The only other implementation that is supported (or even known to the
author) is L<IO::AIO>, which is used automatically when it can be loaded
(via L<AnyEvent::AIO>, which also needs to be installed). If it is not
available, then L<AnyEvent::IO> falls back to its synchronous pure-perl
implementation.
Unlike L<AnyEvent>, which model to use is currently decided at module load
time, not at first use. Future releases might change this.
=head2 RATIONALE
While disk I/O often seems "instant" compared to, say, socket I/O, there
are many situations where your program can block for extended time periods
when doing disk I/O. For example, you access a disk on an NFS server and
it is gone - can take ages to respond again, if ever. Or your system is
extremely busy because it creates or restores a backup - reading data from
disk can then take seconds. Or you use Linux, which for so many years has
a close-to-broken VM/IO subsystem that can often induce minutes or more of
delay for disk I/O, even under what I would consider light I/O loads.
Whatever the situation, some programs just can't afford to block for long
times (say, half a second or more), because they need to respond as fast
as possible.
For those cases, you need asynchronous I/O.
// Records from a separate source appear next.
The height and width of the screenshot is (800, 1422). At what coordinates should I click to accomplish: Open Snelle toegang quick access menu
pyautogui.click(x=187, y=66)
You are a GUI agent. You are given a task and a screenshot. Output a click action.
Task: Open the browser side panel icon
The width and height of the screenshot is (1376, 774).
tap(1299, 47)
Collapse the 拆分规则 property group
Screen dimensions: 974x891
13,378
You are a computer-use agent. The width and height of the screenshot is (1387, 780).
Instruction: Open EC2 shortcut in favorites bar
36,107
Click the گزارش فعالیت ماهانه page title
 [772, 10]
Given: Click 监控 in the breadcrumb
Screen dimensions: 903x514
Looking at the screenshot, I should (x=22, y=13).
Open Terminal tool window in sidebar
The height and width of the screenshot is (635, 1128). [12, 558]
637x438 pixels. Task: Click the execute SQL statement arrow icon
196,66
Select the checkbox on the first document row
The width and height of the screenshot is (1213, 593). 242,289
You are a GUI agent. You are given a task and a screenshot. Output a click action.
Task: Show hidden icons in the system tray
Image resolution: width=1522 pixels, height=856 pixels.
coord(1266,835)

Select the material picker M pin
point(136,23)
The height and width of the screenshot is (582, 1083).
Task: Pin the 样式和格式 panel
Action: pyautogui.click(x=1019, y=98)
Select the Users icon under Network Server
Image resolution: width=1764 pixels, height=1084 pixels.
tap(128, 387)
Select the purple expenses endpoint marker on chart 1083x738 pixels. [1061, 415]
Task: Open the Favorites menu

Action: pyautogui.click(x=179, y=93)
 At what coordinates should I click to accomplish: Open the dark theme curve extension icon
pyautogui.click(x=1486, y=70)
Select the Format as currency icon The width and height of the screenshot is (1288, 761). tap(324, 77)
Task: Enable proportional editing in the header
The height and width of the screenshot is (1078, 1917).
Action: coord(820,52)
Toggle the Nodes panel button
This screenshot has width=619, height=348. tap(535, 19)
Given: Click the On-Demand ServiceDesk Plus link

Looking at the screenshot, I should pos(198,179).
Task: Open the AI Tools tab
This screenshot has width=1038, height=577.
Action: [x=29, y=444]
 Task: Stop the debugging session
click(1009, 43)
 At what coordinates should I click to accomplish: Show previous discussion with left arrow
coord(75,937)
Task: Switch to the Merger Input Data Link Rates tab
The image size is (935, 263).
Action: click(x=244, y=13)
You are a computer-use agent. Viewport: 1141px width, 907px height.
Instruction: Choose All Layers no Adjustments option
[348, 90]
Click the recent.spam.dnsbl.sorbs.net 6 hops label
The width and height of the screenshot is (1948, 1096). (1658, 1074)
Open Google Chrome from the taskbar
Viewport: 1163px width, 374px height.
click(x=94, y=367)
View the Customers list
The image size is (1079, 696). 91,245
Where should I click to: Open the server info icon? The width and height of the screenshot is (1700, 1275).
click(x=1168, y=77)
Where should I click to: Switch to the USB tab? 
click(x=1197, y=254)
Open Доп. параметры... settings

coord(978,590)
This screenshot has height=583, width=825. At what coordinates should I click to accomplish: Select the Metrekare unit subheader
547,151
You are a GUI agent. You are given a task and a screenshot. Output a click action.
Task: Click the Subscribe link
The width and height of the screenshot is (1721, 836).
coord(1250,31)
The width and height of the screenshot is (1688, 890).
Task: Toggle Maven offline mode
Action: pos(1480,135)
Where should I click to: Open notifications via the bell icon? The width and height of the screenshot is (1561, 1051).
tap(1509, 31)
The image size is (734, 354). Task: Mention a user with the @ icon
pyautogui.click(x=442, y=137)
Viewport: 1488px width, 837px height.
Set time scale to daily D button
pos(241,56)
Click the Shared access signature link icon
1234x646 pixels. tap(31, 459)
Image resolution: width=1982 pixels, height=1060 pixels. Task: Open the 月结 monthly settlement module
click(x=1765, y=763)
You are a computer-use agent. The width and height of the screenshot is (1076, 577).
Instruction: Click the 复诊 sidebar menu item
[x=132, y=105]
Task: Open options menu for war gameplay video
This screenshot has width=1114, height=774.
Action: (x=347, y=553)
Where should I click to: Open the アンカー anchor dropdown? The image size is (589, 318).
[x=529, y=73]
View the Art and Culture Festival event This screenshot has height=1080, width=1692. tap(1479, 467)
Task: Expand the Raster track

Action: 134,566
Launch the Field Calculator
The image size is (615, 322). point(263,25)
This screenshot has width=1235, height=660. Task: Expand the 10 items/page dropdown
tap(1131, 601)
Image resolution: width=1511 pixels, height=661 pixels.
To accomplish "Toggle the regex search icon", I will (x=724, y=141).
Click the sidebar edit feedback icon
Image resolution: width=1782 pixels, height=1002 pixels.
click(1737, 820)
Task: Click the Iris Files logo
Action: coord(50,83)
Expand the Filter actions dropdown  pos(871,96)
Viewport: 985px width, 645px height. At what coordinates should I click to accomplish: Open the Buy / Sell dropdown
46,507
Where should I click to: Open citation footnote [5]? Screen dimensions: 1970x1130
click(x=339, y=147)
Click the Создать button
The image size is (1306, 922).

The problem is, AnyEvent itself sometimes reads disk files (for example,
when looking at F</etc/hosts>), and under the above situations, this can
bring your program to a complete halt even if your program otherwise
takes care to only use asynchronous I/O for everything (e.g. by using
L<IO::AIO>).
On the other hand, requiring L<IO::AIO> for AnyEvent is clearly
impossible, as AnyEvent promises to stay pure-perl, and the overhead of
IO::AIO for small programs would be immense, especially when asynchronous
I/O isn't even needed.
Clearly, this calls for an abstraction layer, and that is what you are
looking at right now :-)
=head2 ASYNCHRONOUS VS. NON-BLOCKING
Many people are continuously confused on what the difference is between
asynchronous I/O and non-blocking I/O. In fact, those two terms are
not well defined, which often makes it hard to even talk about the
difference. Here is a short guideline that should leave you less
confused. It only talks about read operations, but the reasoning works
with other I/O operations as well.
Non-blocking I/O means that data is delivered by some external means,
automatically - that is, something I<pushes> data towards your file
handle, without you having to do anything. Non-blocking means that if
your operating system currently has no data (or EOF, or some error)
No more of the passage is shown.